BC’s unemployment rate has averaged around 4.7% in 2018, the lowest among the provinces according to TD Bank. The lack of labour supply has been a major constraint for most employers in 2018 and this trend is expected to continue into 2019 and 2020. The average forecast BC unemployment rate by Canada’s top five banks was 4.5% for 2019 and 2020. This shortage in labour supply could place upward pressure on wages; according to RBC, the average weekly earnings have increased over 4% compared to last year. Consequently, businesses will either ramp up productivity-enhancing investments or look internationally to fill this labour gap.

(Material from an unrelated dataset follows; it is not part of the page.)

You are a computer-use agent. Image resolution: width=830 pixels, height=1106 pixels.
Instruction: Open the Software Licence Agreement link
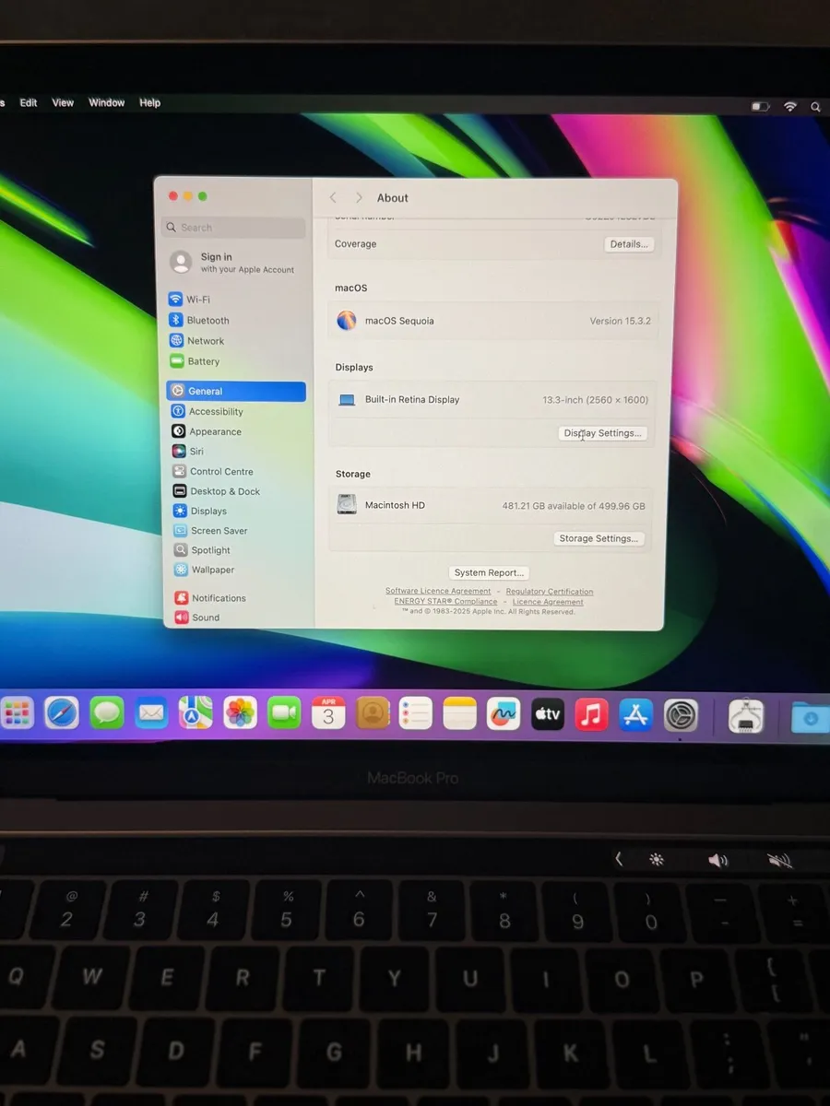click(x=438, y=592)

With the confirmation of LNG Canada’s $40 billion liquified natural gas project in Kitimat, TD Bank estimates the project will contribute to BC’s growth rate by 0.1% in 2019, with a more significant impact in 2020 of 0.6%. The project is anticipated to generate approximately 10,000 jobs.
The average forecast of Canada’s top five banks calls for British Columbia’s real GDP to grow by 2.4% in 2019 (Q3: 2.9%) and 2.7% in 2020. British Columbia’s consumer price index (“CPI”) was 2.7% in 2018 compared to the national average of 1.9%. Inflation is forecast to decline to 2.1% in 2019 (Q3: 2.2%) before adjusting to 2.3% in 2020.
Canada’s economy stumbled in the final quarter of 2018 due to slumping oil prices and higher interest rates. While real estate had played a significant role previously, regulatory changes and higher interest rates have resulted in a drop in housing sales. According to RBC, housing sales are down 10% by the end of 2018.
The average forecast of Canada’s top five banks calls for Canada’s real GDP to decline from 2.1% in 2018 to 1.8% in 2019 and 2020.
While the collapse of Canadian heavy oil prices and the decision by the Alberta government to curtail production will dampen near-term energy investment and exports, there will be substantial business investments outside the energy sector to fill this gap, according to TD Bank.
With the new United States-Mexico-Canada Agreement (USMCA) in place, RBC has noted a 4% increase in Canadian non-energy exports in Q3 2018 compared to Q3 2017. RBC expects US industrial production to remain strong in 2019, which will directly benefit Canadian non-energy exports. With the Canadian economy hitting a soft patch at the end of 2018, economists are expecting that Bank of Canada will likely delay the next rate hike until Q2 of 2019, pending the recovery of oil prices. RBC assumes the Bank of Canada will raise the overnight rate to 2.25% in Q3 2019.
Canada’s unemployment rate was 5.8% in 2018 and is forecast to remain unchanged in 2019 and 2020. Inflation is expected to increase slightly from 1.9% in 2018 (Q3: 2.2%) to 2.1% in 2019 (Q3: 2.2%) and 2.2% in 2020.
The overnight target rate at the end of 2018 was 1.75% (Q3: 1.75%). The forecast of Canada’s top five banks call for an overnight target rate range of 2.00% to 2.25% by the end of 2019 and 2.00% to 2.75% by the end of 2020 (Q3: 2.0% to 2.75% by the end of 2019).
 TD Bank, RBC, Bank of Nova Scotia, BMO and CIBC.
 CPI excluding the food and energy industries.